The training covered much of what he had been missing. He had hands-on training in cardiopulmonary resuscitation (CPR) and basic life support, in emergency tracheostomy, in the management of poisoning, and in infection prevention and control. He studied Korea’s structured triage and acuity system, a disciplined method of deciding who is seen first; turning a crowded waiting room into an orderly one. He learned modern resuscitation technique and hyperbaric oxygen management, and, away from the bedside, he picked up strategic planning, proposal writing, ICT and facility management skills.

What stayed with him, though, was not only the techniques. It was the working culture around them.

“What impressed me most were the work ethics, the timeliness during care, the way assessment equipment was always within close reach, and the attitude towards the patient.”- Zikusoka Fredrick, Senior Clinical Officer

In Korea, he learned that during an emergency, a health worker did not have the time or liberty to start hunting for a tool or a plan; but rather already have both. He resolved to bring the practice and attitude back home.

Bringing Korea home

Upon return home, he started with what had frustrated him most; the way patients moved through the department. Using what he had learned, he helped rebuild the triage system at the Out-Patient Department so that the most badly off patients would be identified and seen first, instead of waiting for their turn in a single line. Waiting times came down. The route from the front door to the right clinician became shorter and clearer. Working with his colleagues, he raised the hospital’s emergency care to a standard it had not reached before.

Fredrick (in blue) guides colleagues through a hands-on emergency-skills manoeuvre at a regional Basic Emergency Care training
Fredrick (in blue) guides colleagues through a hands-on emergency-skills manoeuvre at a regional Basic Emergency Care training. The fellowship turned him from a learner of emergency care into one of the region’s lead trainers.

The skill that multiplies

Fredrick measures the fellowship less by what he can now do, and more by how many other people can do it because of him.

He mentors fellow health workers in basic life support, basic emergency care and CPR. The training he once travelled across the world to get is now shared with colleagues across a region of over two million people, and in need of every trained pair of hands it can find.
********************
• **To do**
#1 Name every thing that, in the quoted statement in the Korea fellowship passage, impressed Zikusoka Fredrick most.
#2 Answer these from the Korea fellowship passage:
(a) What did Fredrick help rebuild at the Out-Patient Department?
(b) In which three areas does he mentor fellow health workers?
(c) How many people live in the region where he now shares the training?
#3 Extract the part of the Korea fellowship passage starting at "The training covered" and ending at "culture around them.".

• **Records shown**
********************
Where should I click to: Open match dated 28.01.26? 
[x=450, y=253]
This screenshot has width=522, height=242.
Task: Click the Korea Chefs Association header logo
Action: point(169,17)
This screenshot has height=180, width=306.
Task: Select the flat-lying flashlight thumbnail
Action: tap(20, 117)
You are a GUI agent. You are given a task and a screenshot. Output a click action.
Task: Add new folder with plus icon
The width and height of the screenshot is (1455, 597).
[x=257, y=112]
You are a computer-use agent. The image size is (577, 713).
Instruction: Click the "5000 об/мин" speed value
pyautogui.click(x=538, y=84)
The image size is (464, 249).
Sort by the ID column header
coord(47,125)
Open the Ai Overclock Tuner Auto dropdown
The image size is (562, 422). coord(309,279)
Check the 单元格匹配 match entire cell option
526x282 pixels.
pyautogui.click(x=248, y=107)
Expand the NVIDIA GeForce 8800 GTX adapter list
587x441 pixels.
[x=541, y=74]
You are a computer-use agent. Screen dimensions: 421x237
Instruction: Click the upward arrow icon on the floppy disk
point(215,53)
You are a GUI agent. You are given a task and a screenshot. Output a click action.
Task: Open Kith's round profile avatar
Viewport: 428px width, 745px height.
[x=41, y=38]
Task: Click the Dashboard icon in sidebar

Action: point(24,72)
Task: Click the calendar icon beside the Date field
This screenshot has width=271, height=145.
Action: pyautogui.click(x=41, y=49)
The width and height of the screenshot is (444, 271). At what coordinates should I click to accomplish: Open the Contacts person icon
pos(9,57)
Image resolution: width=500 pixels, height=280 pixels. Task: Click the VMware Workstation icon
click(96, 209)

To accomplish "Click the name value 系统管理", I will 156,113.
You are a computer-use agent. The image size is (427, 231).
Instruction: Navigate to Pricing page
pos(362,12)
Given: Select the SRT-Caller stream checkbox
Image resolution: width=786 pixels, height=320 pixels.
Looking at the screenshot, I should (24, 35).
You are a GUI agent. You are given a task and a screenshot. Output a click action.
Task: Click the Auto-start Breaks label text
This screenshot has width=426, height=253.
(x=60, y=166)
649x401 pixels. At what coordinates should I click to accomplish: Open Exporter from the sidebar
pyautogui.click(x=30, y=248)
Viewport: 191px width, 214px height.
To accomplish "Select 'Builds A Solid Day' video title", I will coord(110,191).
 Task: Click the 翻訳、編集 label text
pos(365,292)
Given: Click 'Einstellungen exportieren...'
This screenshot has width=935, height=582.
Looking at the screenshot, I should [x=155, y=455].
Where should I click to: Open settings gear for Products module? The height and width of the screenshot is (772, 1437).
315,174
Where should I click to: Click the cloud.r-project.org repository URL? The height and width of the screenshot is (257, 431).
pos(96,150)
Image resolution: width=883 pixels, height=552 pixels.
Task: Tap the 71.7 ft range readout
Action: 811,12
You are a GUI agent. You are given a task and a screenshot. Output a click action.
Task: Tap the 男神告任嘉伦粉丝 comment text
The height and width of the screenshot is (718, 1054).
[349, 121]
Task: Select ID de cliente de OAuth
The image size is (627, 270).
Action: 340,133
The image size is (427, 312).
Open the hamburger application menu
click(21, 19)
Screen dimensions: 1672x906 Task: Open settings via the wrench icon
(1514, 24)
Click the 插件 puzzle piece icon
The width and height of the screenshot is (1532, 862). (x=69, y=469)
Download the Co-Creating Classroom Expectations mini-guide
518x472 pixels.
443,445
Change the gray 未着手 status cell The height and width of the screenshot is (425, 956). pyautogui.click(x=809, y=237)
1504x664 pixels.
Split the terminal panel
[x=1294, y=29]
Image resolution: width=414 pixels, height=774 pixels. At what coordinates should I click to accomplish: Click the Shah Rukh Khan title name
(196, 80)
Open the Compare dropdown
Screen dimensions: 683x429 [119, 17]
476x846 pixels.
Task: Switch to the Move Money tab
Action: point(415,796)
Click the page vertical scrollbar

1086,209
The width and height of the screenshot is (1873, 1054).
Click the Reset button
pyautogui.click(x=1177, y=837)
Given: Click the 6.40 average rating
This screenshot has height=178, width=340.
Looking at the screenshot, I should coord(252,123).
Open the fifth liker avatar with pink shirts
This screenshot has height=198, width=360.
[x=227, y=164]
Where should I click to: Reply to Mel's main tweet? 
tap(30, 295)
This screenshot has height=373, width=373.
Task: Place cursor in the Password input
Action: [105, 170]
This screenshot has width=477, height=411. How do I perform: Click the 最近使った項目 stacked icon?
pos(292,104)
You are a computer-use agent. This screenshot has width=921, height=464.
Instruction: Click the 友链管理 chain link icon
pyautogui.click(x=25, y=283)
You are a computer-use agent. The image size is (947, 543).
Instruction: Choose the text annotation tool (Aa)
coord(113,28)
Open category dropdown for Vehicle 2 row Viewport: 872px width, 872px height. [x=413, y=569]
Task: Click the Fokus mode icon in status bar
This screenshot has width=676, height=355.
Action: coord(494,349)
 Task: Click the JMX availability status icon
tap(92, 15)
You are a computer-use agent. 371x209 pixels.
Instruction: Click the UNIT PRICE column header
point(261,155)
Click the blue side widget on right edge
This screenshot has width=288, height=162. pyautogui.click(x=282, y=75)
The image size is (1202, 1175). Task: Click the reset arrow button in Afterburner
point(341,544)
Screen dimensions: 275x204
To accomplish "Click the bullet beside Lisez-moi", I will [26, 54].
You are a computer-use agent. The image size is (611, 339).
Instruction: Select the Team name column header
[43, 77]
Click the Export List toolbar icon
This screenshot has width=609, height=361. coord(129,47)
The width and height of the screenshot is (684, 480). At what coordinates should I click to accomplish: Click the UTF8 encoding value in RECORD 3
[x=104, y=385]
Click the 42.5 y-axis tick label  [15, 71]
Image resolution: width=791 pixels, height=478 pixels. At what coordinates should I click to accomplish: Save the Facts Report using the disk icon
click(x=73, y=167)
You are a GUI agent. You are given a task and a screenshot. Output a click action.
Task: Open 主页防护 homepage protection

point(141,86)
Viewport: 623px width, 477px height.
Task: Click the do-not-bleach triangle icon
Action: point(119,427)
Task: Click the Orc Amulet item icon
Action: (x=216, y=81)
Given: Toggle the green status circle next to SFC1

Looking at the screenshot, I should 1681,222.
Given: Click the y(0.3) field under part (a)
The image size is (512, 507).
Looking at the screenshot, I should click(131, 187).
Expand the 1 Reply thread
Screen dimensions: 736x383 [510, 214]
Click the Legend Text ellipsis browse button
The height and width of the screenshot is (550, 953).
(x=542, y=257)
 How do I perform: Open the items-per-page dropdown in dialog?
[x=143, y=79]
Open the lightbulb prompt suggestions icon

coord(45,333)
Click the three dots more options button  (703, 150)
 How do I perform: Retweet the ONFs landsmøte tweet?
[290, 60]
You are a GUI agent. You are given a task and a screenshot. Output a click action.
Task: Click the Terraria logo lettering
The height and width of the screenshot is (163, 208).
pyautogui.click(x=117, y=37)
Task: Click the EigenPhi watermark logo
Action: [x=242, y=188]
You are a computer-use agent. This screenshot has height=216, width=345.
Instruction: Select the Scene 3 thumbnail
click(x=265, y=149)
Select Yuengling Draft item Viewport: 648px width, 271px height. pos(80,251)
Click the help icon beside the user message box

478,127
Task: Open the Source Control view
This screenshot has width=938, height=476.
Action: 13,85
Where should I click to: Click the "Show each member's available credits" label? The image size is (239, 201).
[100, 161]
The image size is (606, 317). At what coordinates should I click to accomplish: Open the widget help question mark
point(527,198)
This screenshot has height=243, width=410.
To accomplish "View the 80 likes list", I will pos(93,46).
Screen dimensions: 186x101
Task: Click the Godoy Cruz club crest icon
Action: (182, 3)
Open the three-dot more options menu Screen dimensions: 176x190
********************
• **Results**
#1
- The work ethics
- The timeliness during care
- The way assessment equipment was always within close reach
- The attitude towards the patient

#2
(a) The triage system
(b) Basic life support, basic emergency care and CPR
(c) Over two million

#3
The training covered much of what he had been missing. He had hands-on training in cardiopulmonary resuscitation (CPR) and basic life support, in emergency tracheostomy, in the management of poisoning, and in infection prevention and control. He studied Korea’s structured triage and acuity system, a disciplined method of deciding who is seen first; turning a crowded waiting room into an orderly one. He learned modern resuscitation technique and hyperbaric oxygen management, and, away from the bedside, he picked up strategic planning, proposal writing, ICT and facility management skills.

What stayed with him, though, was not only the techniques. It was the working culture around them.